Após a sessão, a bancada de oposição da Alepe lançou nota reforçado as críticas a votação de três prestações de contas na sessão remota. “Contas essas que já eram bastante atrasadas, referentes a 2014, 2015 e 2016, e demonstram que não há necessidade disso em tempo de pandemia e votação remota.
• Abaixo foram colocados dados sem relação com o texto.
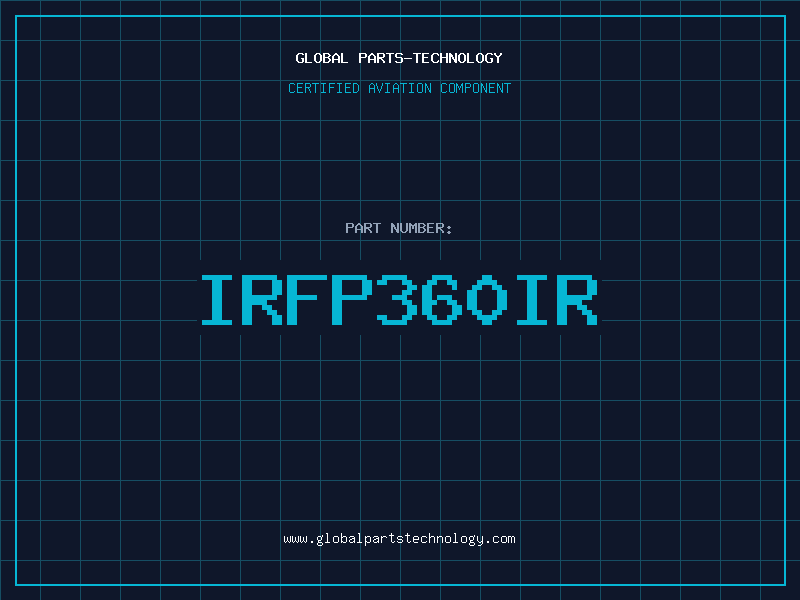Select the digit 6 in the part number
The width and height of the screenshot is (800, 600).
[442, 300]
Isso dificulta o tão importante papel fiscalizatório do parlamento, outorgado pelo povo pernambucano aos nos eleger”, diz trecho da nota.
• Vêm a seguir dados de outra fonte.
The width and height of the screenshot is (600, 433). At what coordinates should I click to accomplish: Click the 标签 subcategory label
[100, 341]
Os deputados questionaram a falta de diálogo antes da apreciação das matérias. “Mesmo que houvesse tal necessidade de prazo, é praxe nas casas legislativas, quando se vão pautar temas polêmicos, que o responsável pela ordem do dia, o presidente, procure por meio do colégio de líderes partidários informar e acordar o encaminhamento de projetos relevantes, a exemplo deste, deferindo tratorar tal votação. E não de forma ditatorial e obscura executar a avaliação das matérias”, diz outro trecho da nota.
Os oposicionistas criticam o fato do presidente não ter atendido o pedido de retirada de pauta. “Vai aqui um esclarecimento à sociedade, os votos contrários e as abstenções não têm nenhuma causa ao mérito da matéria, até porque não nos foi dado tempo para isso (análise das contas). Tais votos foram dados num posicionamento político em respeito e defesa à transparência e à ação fiscalizatória tão importante do Poder Legislativo”, completa nota.